[Task input Boundary: Start]

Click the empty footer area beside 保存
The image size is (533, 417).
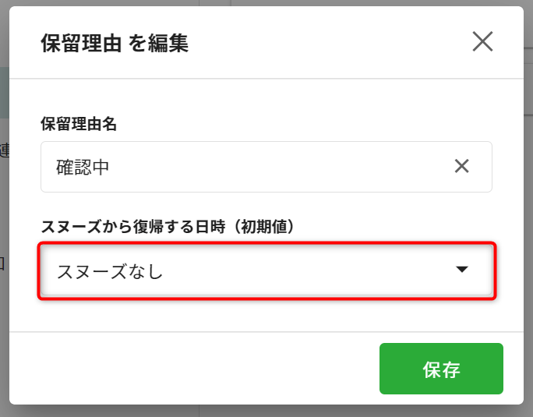click(x=195, y=369)
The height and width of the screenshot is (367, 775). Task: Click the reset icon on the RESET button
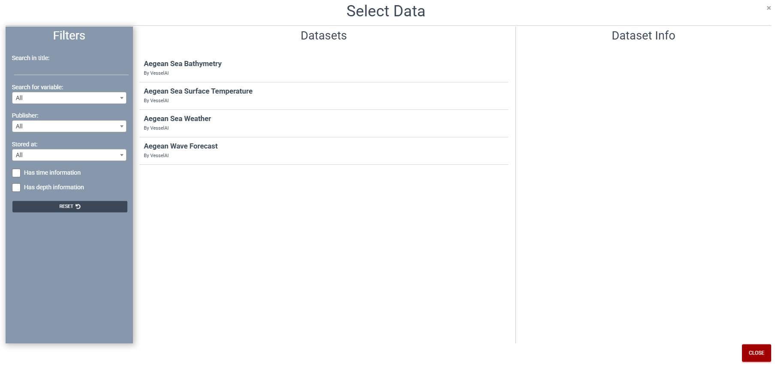(78, 206)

[Task input Boundary: End]

What is needed:
From the line containing "The image size is (533, 417)." to the last line of the records, inclusive, output the lines exactly as written and nothing else; leave out the pictures.

Reply:
The image size is (533, 417).
click(x=195, y=369)
The height and width of the screenshot is (367, 775). Task: Click the reset icon on the RESET button
(78, 206)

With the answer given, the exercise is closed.